The collapse isn’t usually due to lack of effort, it’s due to a lack of complete, consistent, and usable information. Without it, even the strongest suspicions or clearest admissions may not hold up in court.
This problem is magnified by the scale of retail crime today. The National Retail Federation reports that retail losses reached $112.1 billion in 2022, up from $93.9 billion the year prior, shoplifting incidents have nearly doubled since 2019, and according to Pinkerton organized retail crime (ORC) now accounts for roughly 36% of those losses each year.
When cases collapse, the deterrent effect collapses with them. Offenders learn that the system is overloaded, evidence is incomplete, and consequences are unlikely.
The Hidden Costs
An unfinished case carries real consequences that ripple far beyond the courtroom:
- For businesses and retailers: Financial losses mount with each repeat incident. Losses aren’t just a line item; they threaten long-term viability and staff morale. Research shows that only 25% of stolen goods are ever recovered, leaving the vast majority unrecoverable.
- For prosecutors: Time and taxpayer resources are wasted on cases that ultimately go nowhere, reducing the system’s capacity to handle those that could make a difference.
- For law enforcement: Officers spend hours responding to calls, collecting statements, and filing reports. When cases don’t advance, that time is essentially wasted, pulling resources away from other community priorities. Repeat offenders also drain police bandwidth, since they are arrested multiple times for the same behaviors without lasting resolution.
- For communities: When offenders see weak follow-through, they are more likely to reoffend. The Manhattan Institute notes that under-reporting by retailers and inconsistencies across jurisdictions only compound the problem.
- For victims/employees: Store associates who experienced threats, intimidation, or even physical harm may feel their experience is invalidated if there is no true resolution.
Why Accountability Matters
Accountability isn’t about punishment for its own sake. It’s about ensuring that consequences are swift, certain, and meaningful — the three pillars of deterrence. When offenders know that a case will move forward, that restitution will be required, and that probation or incarceration may follow, the cycle begins to break.
And timing matters. The longer a case lingers in the system, the weaker it often becomes: evidence can be mishandled, and store personnel who served as witnesses may leave the company.

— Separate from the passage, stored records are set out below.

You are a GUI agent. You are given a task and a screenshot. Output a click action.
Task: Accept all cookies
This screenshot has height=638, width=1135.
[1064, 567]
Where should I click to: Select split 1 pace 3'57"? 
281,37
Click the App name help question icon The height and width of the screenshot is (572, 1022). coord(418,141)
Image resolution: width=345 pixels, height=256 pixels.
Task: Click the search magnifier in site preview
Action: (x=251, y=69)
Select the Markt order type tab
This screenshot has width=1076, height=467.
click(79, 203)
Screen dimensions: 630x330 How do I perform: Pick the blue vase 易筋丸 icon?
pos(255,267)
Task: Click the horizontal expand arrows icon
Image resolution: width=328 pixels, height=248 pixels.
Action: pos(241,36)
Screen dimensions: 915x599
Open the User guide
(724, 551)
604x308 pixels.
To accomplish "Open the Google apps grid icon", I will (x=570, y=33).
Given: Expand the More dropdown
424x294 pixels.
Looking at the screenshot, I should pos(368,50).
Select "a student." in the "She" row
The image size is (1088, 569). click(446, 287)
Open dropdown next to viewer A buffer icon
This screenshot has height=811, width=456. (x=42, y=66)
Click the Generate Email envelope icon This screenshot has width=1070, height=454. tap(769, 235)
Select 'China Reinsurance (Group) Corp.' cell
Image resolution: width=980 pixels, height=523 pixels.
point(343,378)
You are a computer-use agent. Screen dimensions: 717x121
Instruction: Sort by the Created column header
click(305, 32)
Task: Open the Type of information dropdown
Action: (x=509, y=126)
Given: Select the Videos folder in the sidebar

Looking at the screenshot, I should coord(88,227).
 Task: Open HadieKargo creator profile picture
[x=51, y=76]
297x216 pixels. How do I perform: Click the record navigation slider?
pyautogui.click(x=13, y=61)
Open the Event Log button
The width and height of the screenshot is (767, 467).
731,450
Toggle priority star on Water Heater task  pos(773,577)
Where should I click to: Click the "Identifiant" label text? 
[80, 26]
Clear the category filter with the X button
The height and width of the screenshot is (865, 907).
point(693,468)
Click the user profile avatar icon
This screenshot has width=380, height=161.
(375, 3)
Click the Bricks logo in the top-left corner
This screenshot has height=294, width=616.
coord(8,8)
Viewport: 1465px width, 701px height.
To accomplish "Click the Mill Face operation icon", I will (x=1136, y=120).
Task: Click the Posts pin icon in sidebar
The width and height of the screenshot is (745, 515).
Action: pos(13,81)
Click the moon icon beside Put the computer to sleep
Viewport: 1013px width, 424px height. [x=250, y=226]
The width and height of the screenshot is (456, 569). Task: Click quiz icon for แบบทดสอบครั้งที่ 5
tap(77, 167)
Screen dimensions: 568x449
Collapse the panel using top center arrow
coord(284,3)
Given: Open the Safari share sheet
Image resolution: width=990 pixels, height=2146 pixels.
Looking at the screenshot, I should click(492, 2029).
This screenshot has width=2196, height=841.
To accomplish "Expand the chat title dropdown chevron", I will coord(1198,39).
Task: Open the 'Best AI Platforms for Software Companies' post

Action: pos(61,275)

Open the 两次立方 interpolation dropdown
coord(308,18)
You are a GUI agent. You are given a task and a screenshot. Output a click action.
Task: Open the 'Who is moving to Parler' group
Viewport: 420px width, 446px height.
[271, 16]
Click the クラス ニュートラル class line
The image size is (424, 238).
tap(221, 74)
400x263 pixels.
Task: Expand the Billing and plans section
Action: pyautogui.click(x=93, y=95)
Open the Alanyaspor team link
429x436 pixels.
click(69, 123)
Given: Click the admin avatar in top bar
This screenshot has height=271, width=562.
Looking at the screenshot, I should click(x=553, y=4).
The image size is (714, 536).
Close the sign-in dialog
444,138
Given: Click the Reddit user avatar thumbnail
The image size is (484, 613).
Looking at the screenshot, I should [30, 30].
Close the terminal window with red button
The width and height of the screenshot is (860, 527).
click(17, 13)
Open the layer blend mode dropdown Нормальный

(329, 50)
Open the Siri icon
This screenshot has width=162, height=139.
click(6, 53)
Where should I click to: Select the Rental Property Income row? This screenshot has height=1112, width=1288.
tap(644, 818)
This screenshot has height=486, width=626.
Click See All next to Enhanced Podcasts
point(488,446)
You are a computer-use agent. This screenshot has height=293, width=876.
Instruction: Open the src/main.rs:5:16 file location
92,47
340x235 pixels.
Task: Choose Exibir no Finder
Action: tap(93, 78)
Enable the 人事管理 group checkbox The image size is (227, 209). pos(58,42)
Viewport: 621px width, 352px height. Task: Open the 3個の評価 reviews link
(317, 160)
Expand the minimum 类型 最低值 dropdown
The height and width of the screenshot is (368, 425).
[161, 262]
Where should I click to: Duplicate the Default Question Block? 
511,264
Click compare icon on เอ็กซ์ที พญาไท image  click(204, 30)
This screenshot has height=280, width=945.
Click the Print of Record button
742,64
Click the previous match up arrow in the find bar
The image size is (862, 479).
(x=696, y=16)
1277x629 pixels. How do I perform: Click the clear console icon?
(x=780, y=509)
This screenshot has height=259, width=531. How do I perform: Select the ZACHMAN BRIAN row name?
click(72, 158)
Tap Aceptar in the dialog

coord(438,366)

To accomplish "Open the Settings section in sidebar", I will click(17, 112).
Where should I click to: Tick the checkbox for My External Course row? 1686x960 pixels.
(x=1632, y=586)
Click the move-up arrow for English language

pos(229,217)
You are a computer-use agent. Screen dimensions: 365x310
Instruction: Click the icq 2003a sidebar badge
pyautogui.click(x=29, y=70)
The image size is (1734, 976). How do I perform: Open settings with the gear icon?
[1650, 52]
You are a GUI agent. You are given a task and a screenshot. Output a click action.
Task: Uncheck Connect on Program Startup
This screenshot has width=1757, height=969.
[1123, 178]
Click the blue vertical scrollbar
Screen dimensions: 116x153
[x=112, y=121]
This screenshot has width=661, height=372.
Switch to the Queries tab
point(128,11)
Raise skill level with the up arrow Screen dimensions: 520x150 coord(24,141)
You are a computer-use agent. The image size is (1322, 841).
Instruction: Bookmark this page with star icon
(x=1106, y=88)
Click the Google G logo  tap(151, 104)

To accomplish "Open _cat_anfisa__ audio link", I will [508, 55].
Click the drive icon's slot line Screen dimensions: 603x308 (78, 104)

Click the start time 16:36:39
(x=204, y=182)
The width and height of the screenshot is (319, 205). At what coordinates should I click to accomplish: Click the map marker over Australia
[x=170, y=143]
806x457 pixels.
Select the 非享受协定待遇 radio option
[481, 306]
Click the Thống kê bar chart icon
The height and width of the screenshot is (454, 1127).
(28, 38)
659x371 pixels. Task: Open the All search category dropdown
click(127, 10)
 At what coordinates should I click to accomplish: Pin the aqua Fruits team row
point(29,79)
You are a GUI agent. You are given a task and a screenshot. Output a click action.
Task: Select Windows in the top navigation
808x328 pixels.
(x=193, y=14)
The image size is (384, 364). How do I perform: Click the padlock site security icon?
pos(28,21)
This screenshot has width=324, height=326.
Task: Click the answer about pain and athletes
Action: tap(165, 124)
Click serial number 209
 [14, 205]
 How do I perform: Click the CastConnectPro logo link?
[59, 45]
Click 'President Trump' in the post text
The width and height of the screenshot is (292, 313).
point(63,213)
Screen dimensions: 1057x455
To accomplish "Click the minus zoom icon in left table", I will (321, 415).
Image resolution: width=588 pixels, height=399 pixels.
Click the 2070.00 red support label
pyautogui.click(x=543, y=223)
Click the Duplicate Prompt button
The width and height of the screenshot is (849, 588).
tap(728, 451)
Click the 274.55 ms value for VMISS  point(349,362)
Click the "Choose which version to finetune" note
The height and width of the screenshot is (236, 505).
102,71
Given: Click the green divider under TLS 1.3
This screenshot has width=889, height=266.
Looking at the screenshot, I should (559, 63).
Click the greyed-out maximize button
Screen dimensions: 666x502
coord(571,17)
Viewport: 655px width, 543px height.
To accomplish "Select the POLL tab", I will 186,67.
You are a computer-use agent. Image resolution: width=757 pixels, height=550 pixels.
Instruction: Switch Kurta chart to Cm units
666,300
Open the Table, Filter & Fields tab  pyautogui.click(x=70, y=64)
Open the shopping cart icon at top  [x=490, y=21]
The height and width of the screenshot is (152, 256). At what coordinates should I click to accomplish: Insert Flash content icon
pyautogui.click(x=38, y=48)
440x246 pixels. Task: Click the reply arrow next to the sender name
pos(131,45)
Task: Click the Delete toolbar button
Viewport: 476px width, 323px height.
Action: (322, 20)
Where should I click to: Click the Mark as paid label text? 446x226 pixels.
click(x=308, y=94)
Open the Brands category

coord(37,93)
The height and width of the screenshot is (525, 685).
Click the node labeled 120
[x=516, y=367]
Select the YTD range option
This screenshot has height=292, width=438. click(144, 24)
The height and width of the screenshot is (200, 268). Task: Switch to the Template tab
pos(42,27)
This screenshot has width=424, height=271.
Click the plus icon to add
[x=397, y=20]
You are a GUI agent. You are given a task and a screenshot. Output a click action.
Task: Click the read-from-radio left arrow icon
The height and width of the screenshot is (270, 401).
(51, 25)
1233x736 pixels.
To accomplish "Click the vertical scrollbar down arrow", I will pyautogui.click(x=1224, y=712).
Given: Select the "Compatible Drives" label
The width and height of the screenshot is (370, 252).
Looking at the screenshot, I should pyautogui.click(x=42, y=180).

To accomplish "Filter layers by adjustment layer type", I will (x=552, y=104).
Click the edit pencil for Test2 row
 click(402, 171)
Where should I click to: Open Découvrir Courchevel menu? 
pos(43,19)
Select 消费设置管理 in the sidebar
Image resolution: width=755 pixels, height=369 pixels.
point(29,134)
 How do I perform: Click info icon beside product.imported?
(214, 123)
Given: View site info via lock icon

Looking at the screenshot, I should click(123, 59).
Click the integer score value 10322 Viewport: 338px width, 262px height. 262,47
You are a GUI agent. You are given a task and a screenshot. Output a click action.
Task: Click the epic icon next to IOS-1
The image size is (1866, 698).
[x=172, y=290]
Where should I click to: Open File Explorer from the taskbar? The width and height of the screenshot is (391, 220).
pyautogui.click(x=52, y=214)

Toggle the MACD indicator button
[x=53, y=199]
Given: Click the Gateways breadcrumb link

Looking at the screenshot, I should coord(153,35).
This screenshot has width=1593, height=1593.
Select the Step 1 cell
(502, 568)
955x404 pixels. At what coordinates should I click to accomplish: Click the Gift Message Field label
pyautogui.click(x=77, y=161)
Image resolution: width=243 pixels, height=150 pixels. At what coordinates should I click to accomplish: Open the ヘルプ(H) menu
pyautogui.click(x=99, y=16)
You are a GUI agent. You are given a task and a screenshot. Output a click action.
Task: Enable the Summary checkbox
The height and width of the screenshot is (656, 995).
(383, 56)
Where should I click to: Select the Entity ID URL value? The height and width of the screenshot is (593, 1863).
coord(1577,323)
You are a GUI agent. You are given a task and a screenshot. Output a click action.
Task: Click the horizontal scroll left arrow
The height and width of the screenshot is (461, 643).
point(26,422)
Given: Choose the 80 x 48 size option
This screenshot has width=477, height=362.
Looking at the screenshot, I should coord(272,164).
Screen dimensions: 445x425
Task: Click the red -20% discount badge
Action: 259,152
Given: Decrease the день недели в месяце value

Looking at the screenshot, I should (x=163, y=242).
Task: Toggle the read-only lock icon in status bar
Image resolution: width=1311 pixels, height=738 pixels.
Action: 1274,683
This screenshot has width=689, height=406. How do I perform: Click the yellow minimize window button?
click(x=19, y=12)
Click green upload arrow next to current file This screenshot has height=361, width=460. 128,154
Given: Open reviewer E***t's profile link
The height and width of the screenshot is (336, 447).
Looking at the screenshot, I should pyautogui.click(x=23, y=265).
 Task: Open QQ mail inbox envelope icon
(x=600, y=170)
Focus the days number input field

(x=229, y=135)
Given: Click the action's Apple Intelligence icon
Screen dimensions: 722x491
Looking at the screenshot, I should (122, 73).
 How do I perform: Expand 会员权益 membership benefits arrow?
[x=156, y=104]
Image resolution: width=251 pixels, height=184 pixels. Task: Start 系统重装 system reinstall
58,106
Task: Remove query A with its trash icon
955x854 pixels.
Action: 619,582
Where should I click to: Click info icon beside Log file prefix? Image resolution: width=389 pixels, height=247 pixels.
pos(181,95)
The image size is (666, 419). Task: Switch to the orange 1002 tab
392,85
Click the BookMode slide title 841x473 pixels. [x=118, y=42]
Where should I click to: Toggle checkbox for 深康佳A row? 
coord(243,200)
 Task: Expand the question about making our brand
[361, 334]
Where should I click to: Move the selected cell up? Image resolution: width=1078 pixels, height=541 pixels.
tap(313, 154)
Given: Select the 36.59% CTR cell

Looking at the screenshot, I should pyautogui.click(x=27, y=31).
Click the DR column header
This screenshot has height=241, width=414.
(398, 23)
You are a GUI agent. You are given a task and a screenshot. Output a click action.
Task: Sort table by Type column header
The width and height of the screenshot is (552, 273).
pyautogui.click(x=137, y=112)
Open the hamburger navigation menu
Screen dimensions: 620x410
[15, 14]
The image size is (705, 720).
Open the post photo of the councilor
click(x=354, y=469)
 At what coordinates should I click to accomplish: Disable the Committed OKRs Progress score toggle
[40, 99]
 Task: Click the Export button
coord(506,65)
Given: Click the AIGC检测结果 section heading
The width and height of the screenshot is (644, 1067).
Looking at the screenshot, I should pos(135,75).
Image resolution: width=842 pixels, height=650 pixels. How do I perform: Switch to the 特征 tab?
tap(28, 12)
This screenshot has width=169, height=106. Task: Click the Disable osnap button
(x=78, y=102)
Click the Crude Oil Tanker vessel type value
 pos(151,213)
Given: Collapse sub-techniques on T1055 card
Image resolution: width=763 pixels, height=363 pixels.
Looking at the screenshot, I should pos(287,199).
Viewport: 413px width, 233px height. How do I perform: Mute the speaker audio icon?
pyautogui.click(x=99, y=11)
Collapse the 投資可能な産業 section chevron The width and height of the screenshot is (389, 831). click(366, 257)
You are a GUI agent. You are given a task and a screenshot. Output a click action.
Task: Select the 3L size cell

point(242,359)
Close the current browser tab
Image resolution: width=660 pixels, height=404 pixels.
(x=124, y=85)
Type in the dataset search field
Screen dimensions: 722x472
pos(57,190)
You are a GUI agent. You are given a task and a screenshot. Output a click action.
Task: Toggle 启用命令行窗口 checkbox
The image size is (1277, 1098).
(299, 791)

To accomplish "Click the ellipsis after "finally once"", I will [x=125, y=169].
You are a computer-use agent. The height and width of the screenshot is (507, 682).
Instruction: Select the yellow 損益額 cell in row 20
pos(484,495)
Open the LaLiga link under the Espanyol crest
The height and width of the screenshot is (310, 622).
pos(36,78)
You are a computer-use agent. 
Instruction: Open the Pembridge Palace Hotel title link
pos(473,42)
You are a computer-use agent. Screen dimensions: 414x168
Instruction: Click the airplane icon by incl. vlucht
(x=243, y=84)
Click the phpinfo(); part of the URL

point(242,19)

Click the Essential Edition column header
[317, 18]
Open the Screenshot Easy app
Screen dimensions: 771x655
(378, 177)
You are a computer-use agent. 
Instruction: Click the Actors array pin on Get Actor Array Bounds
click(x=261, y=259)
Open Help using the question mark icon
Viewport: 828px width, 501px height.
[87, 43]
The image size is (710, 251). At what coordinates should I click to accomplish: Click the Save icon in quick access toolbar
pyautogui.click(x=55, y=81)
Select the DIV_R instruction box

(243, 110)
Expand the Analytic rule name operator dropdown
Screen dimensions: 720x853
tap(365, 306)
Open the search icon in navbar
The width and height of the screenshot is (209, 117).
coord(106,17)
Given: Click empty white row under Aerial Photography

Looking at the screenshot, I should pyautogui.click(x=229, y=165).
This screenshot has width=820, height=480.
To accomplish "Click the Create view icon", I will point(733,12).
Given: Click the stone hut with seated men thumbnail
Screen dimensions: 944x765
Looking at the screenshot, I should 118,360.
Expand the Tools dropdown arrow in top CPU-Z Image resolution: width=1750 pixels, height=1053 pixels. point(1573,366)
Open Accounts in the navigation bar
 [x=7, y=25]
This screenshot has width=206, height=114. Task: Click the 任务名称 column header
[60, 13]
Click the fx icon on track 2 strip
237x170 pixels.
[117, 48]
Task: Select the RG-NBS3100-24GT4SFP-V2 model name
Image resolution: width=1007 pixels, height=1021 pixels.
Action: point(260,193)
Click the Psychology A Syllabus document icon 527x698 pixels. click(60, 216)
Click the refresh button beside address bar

By ensuring quick and efficient follow-up, we ring an alarm to the system that someone is paying attention and that makes better outcomes far more likely.
Independent research from the Loss Prevention Research Council (LPRC) shows that when ALTO supports cases, outcomes improve dramatically: 2.5× longer custody times, 7.4× higher restitution, and 40% fewer case dismissals. That’s the difference between unfinished business and real accountability.
Bridging the Gaps
At ALTO, we focus on closing these gaps. Our teams gather and organize documentation, connect directly with prosecutors, and ensure that cases don’t fall through the cracks. It’s not about replacing anyone’s role, it’s about reinforcing the system with the structure and persistence it needs.
Because unfinished cases don’t just disappear. They linger in the financial statements of businesses, in the workloads of prosecutors, in the fears of employees, and in the safety of communities.
The Verdict
True safety comes when justice is completed, not left unfinished. For retailers, police, prosecutors, and communities alike, the real cost of unfinished cases is too high to ignore.